- [Artikel]:
↓↓↓
Volksverhetzung Homosexueller

Dieser Satz steht groß und fett als Überschrift im „Morgenticker“ des Hessischen Rundfunks (hier nachzulesen):

Professor wegen Volksverhetzung Homosexueller vor Gericht.

Ein Satz, wie er nur in der Zeit eines dramatisch zurückgehenden Sprachgefühls – selbst in der Presse und im Rundfunk – möglich ist. Das Wort „Verhetzung“ ist aus unserem Wortschatz völlig verschwunden, es war aber, wie man im Deutschen Wörterbuch der Brüder Grimm nachlesen kann, bis weit ins 19. Jahrhundert im Gebrauch. Erhalten hat es sich aber nur im juristischen Begriff der „Volksverhetzung“ (§ 130 StGB).

Im Deutschen Wörterbuch heißt es, „verhetzen“ bedeute stets

zum schlimmen (besonders zum unfrieden) drängen, durch böswillige aufreizung jemand gegen einen andern einnehmen.

Aber wer verhetzt in unserem Fall wen? Auf jeden Fall ist das Objekt der Verhetzung schon im Wort selbst enthalten: das Volk. Da kann man nun wirklich nicht einfach eine nähere Bestimmung im Genitiv anhängen, nur weil die Gruppe, gegen die angeblich gehetzt wird, unbedingt noch in der Überschrift untergebracht werden soll. So falsch diese Fügung grammatisch ist, so zweideutig ist sie auch: die Deutung, daß sich Homosexuelle einer Volksverhetzung schuldig gemacht haben, läßt er ohne weiteres zu.
↑↑↑
- [Extrahierte Daten]:
↓↓↓
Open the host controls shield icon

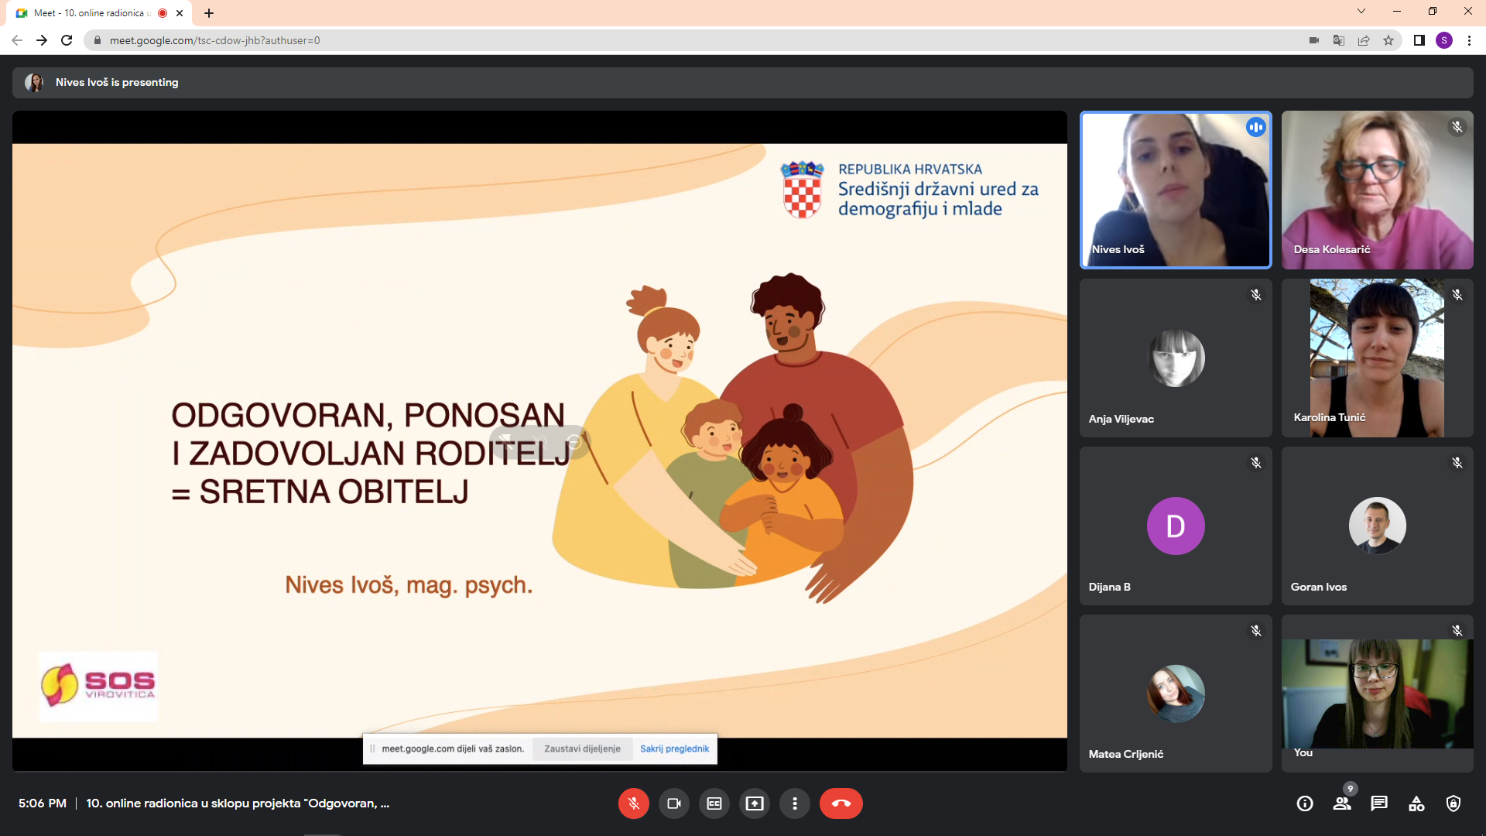(x=1453, y=803)
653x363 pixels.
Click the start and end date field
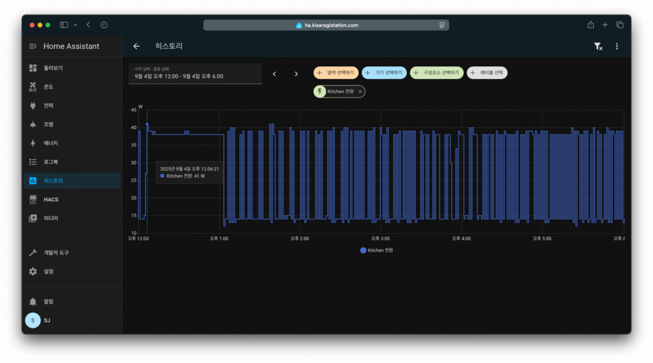(195, 74)
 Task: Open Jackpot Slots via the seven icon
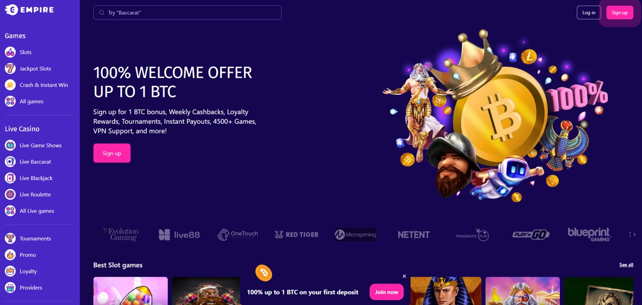[10, 68]
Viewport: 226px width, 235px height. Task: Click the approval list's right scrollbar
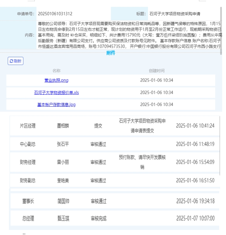220,149
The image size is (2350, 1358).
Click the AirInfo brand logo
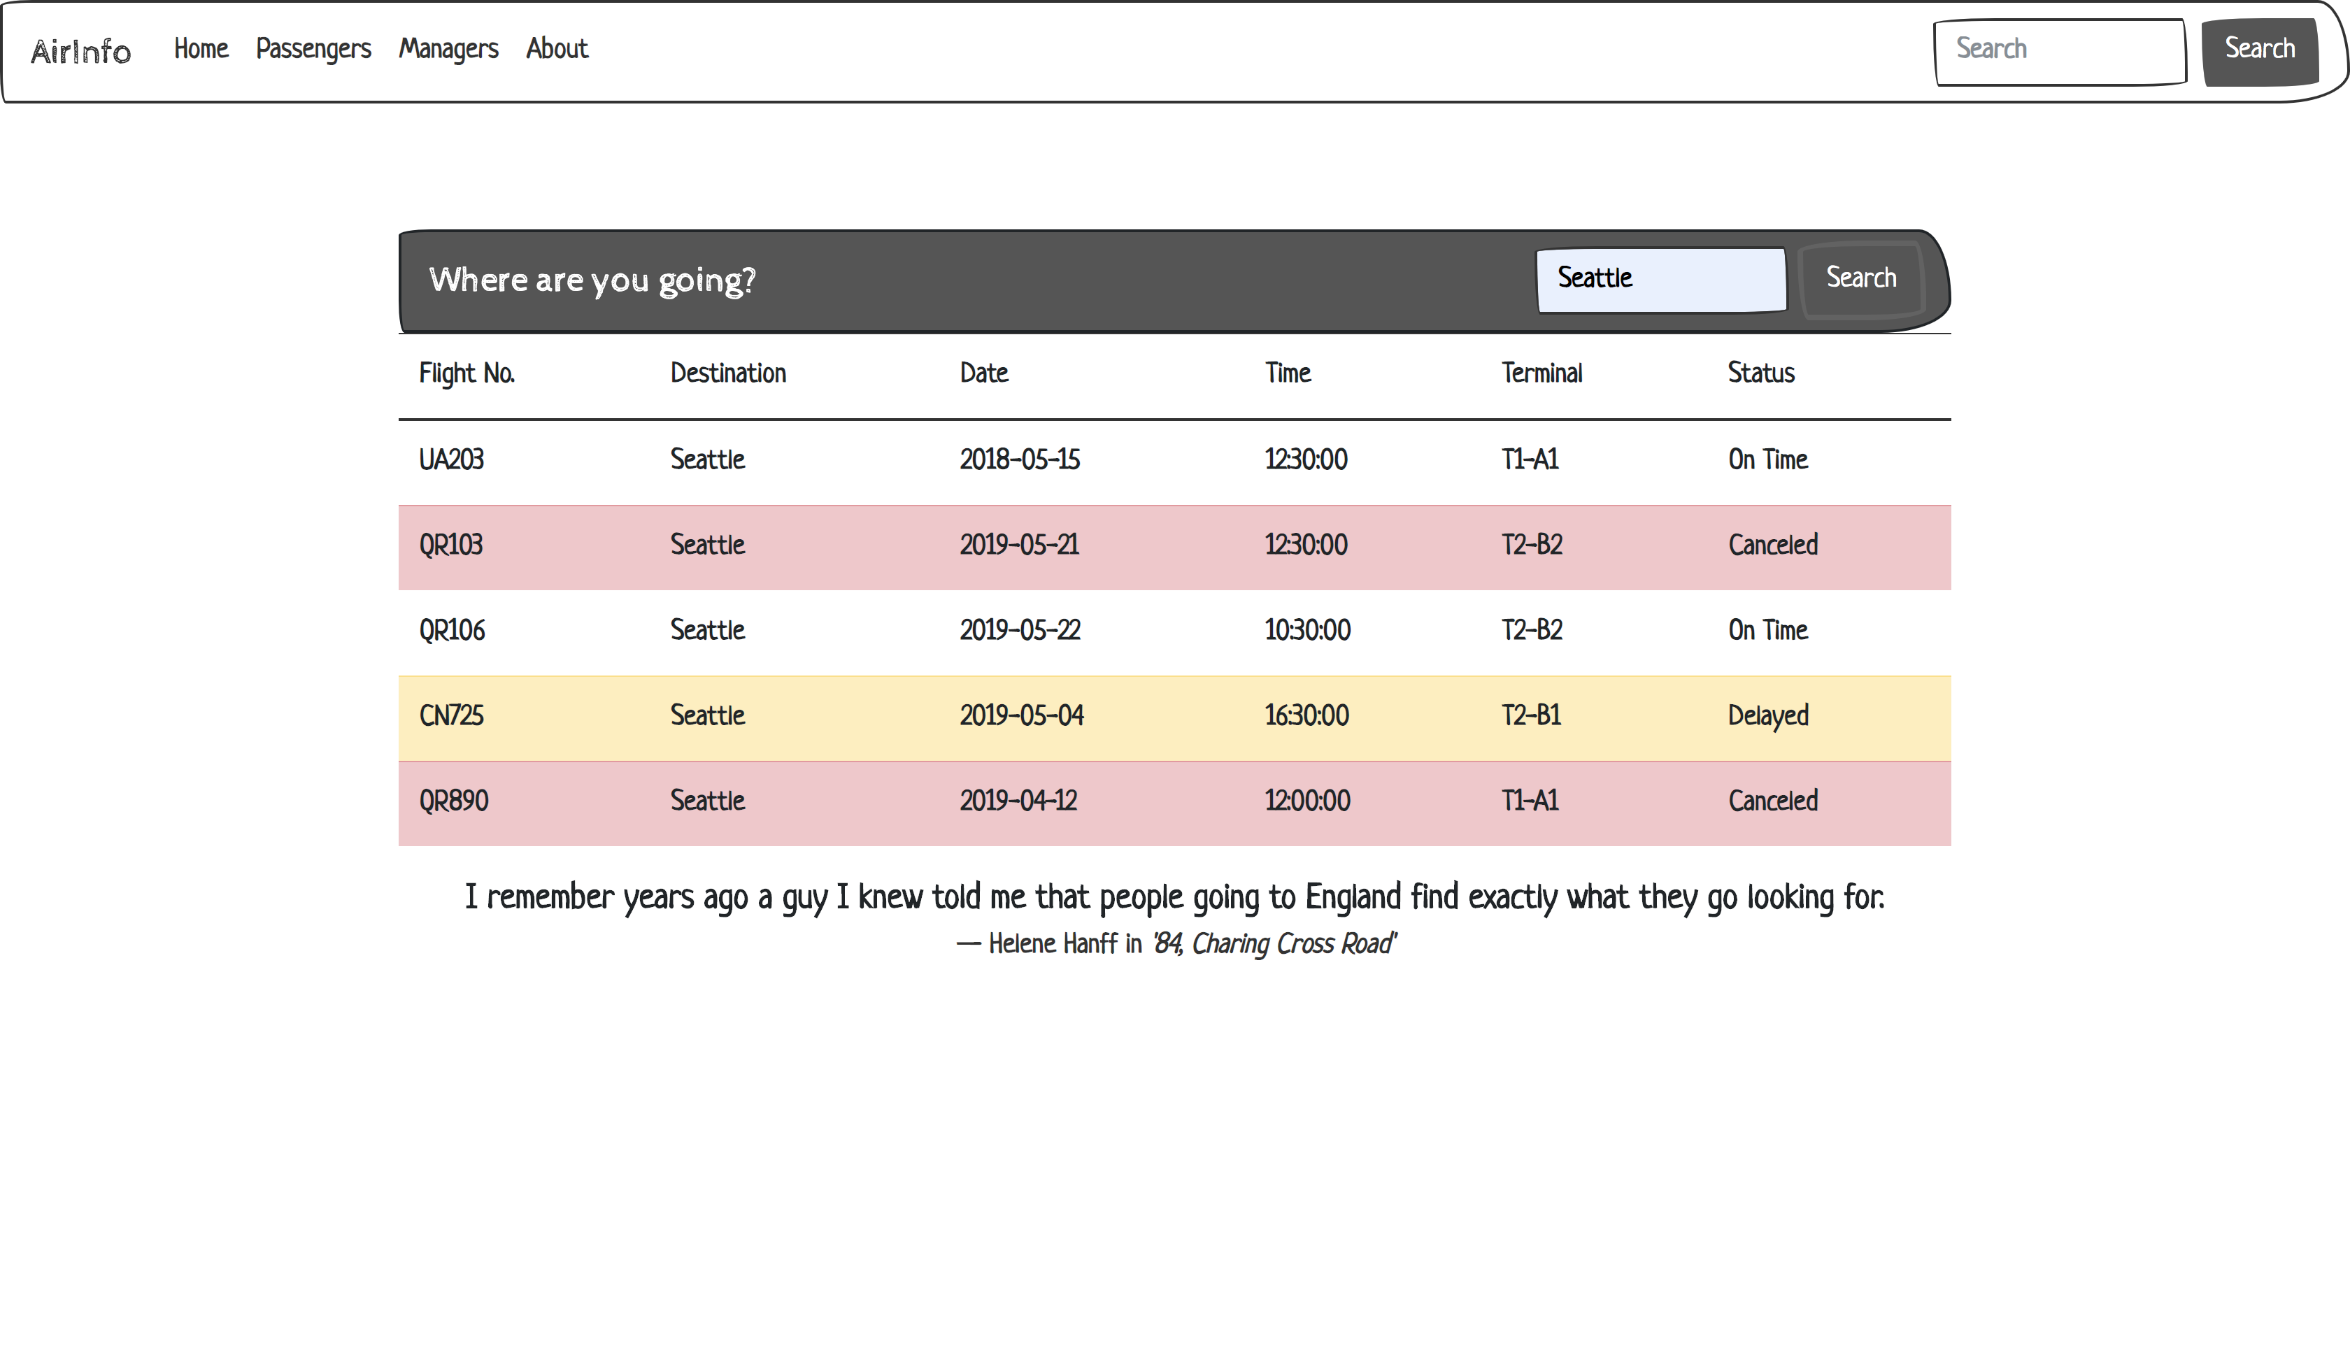tap(81, 50)
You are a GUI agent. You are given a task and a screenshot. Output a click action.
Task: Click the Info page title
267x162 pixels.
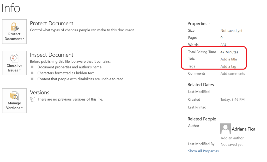[x=11, y=8]
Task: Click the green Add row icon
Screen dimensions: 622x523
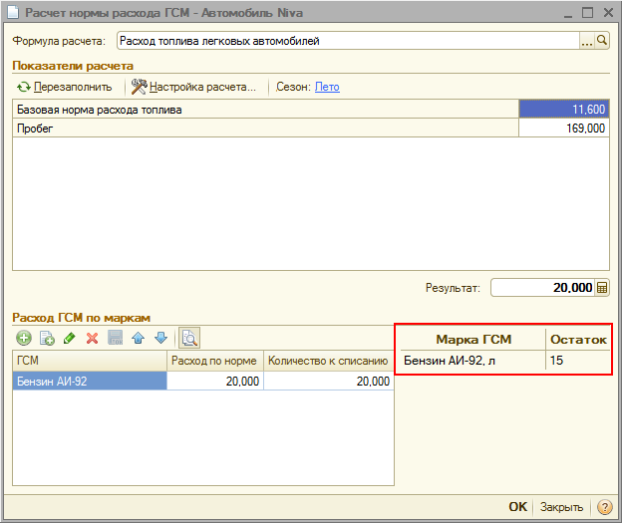Action: (24, 339)
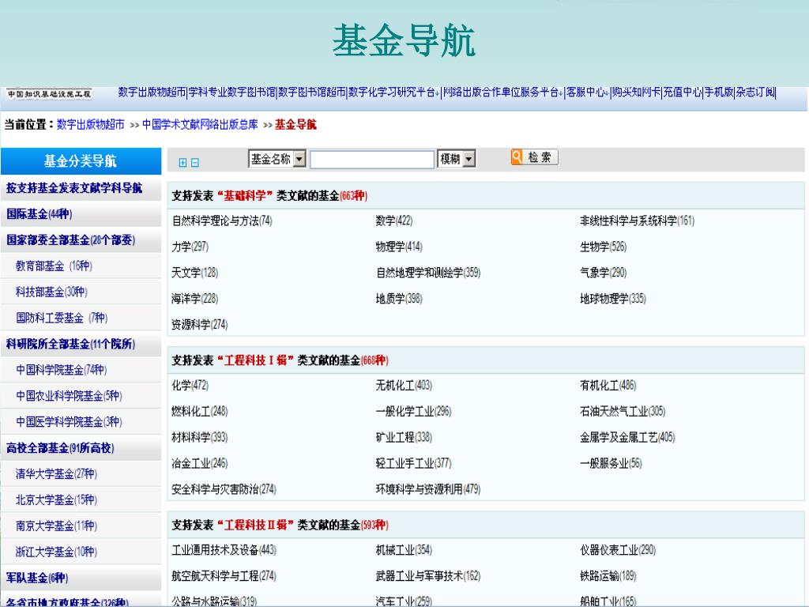Click the search keyword input box
Image resolution: width=809 pixels, height=607 pixels.
(371, 160)
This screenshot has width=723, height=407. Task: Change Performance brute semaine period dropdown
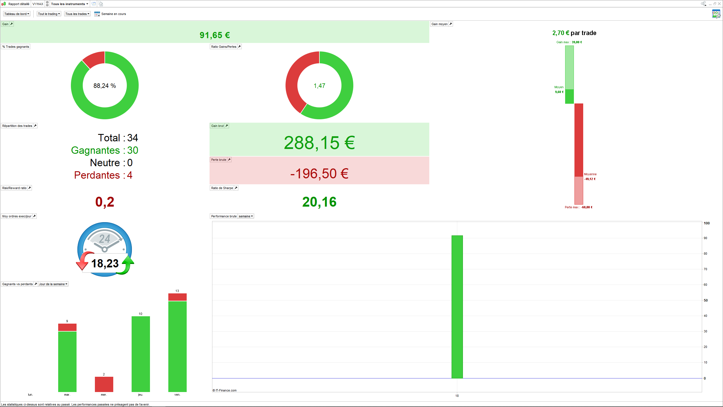tap(246, 216)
↑↑↑
- [Aufgabenstellung]:
Gib aus dem Artikel über die Überschrift „Volksverhetzung Homosexueller“ alles von „Aber wer verhetzt“ bis einschließlich „ohne weiteres zu.“ wortgetreu wieder.

- [Ausgabe]:
Aber wer verhetzt in unserem Fall wen? Auf jeden Fall ist das Objekt der Verhetzung schon im Wort selbst enthalten: das Volk. Da kann man nun wirklich nicht einfach eine nähere Bestimmung im Genitiv anhängen, nur weil die Gruppe, gegen die angeblich gehetzt wird, unbedingt noch in der Überschrift untergebracht werden soll. So falsch diese Fügung grammatisch ist, so zweideutig ist sie auch: die Deutung, daß sich Homosexuelle einer Volksverhetzung schuldig gemacht haben, läßt er ohne weiteres zu.